____ MATERIAL FOR THE TASK

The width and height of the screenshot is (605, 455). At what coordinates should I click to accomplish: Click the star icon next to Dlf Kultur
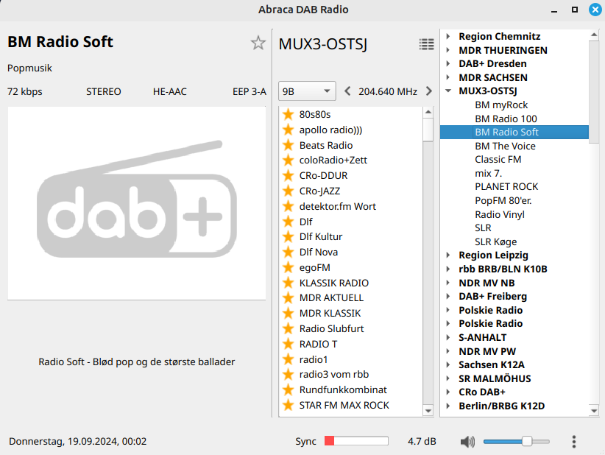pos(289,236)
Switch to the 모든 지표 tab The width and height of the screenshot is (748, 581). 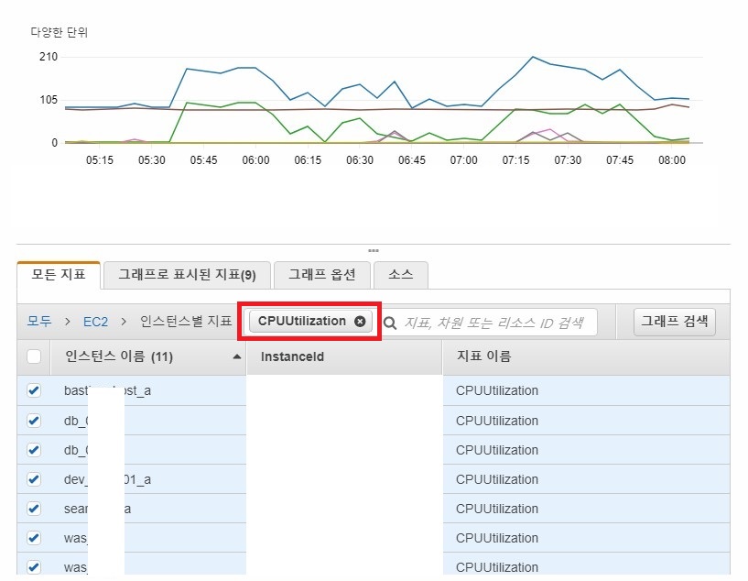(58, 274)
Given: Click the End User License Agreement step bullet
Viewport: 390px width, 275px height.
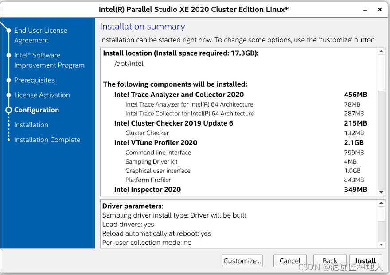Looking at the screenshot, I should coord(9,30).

________

### [AIM OF THE TASK]
Reproduce nothing but the lines from the line containing "Given: Click the" through the last line of the data above, exactly as written and without pictures.

### [THE COMPLETED TASK]
Given: Click the End User License Agreement step bullet
Viewport: 390px width, 275px height.
Looking at the screenshot, I should coord(9,30).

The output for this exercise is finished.